## [PROBLEM TO WORK ON]
Search the data for the string "target" and copy each line where it turns up.

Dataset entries
┏━━

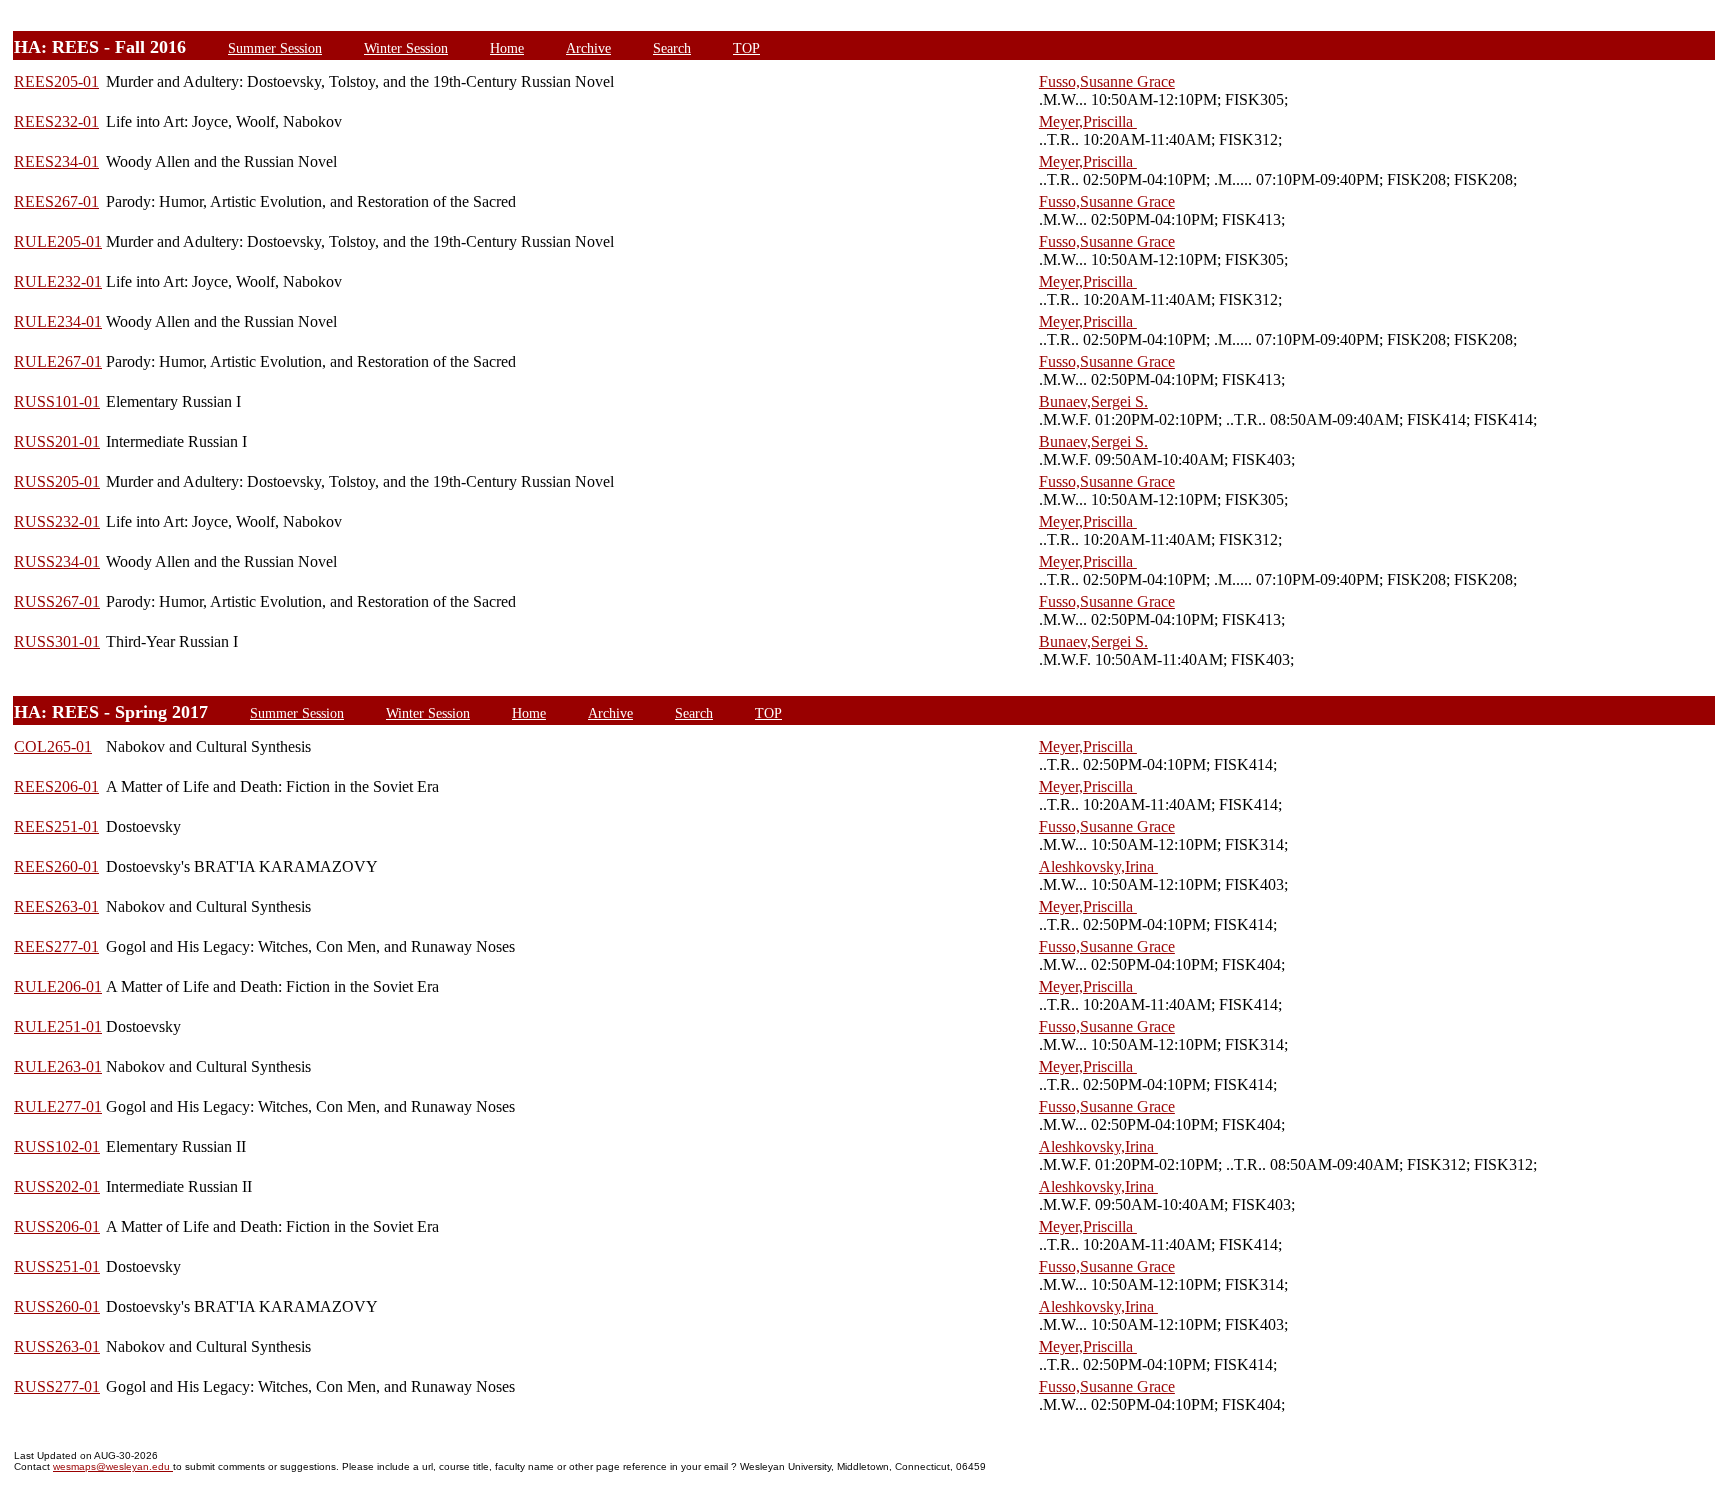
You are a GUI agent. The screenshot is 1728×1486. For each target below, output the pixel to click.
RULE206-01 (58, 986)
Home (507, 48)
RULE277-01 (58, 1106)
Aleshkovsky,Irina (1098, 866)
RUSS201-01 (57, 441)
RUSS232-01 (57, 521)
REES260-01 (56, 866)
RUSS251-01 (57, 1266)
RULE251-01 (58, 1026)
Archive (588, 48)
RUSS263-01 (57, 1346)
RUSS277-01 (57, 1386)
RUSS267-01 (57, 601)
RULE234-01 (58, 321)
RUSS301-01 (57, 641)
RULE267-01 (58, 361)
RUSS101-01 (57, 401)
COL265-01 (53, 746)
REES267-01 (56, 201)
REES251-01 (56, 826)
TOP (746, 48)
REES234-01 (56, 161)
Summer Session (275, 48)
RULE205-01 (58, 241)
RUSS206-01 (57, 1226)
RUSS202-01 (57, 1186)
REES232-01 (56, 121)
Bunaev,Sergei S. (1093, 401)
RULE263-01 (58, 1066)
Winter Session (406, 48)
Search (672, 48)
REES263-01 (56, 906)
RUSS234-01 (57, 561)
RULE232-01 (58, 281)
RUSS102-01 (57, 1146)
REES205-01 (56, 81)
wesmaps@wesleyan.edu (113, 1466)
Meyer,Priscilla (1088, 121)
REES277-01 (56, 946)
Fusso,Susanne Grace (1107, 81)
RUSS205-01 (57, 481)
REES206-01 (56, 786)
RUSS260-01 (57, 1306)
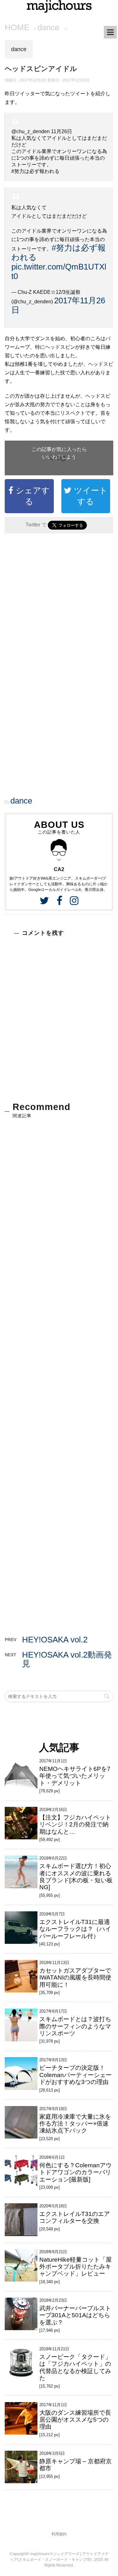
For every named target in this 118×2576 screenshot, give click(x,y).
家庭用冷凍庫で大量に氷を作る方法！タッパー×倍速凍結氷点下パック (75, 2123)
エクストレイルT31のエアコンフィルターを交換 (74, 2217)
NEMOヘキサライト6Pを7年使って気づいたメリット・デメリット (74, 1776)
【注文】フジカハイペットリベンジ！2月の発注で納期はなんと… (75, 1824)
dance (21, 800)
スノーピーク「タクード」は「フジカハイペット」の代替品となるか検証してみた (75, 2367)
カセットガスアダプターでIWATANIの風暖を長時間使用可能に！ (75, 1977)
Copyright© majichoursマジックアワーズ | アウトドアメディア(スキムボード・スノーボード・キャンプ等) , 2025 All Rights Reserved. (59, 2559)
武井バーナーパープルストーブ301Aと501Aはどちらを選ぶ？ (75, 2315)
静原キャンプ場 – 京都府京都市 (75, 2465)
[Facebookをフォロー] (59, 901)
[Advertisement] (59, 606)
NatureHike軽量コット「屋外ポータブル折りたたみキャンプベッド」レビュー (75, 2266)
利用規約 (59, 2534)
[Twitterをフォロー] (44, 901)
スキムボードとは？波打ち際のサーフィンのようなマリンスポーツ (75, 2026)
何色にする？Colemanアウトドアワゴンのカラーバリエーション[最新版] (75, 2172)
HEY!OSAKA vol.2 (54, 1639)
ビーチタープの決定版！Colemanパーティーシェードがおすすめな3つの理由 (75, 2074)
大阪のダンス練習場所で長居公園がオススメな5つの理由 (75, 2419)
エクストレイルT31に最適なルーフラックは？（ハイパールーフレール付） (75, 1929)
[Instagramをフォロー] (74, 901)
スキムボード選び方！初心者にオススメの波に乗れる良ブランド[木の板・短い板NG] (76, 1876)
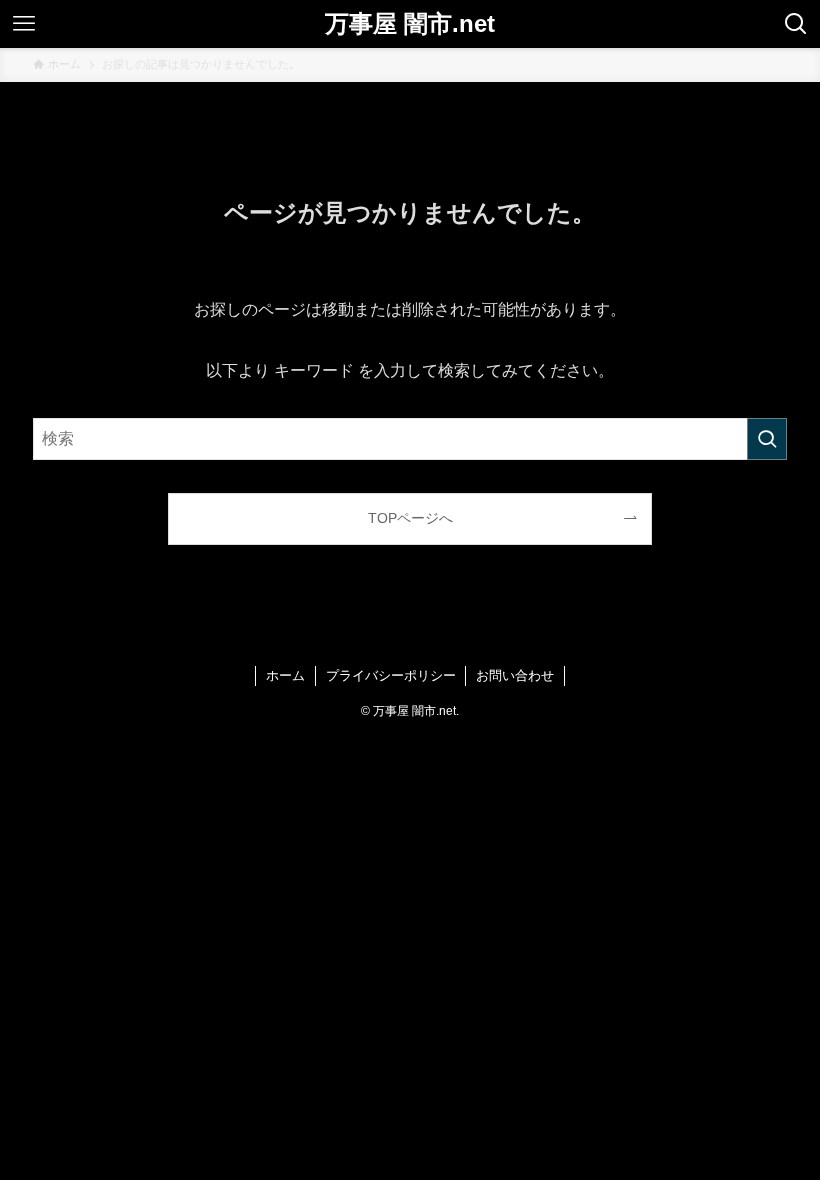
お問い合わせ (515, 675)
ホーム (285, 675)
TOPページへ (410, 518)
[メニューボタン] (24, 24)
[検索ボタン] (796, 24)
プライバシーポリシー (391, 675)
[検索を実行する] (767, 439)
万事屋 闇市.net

┗━━

## [WRITTEN REPLY]
You are a GUI agent. The screenshot is 1728×1486. For each target below, output the pixel to click.
For every named target in this 118×2576 screenshot, give click(x,y).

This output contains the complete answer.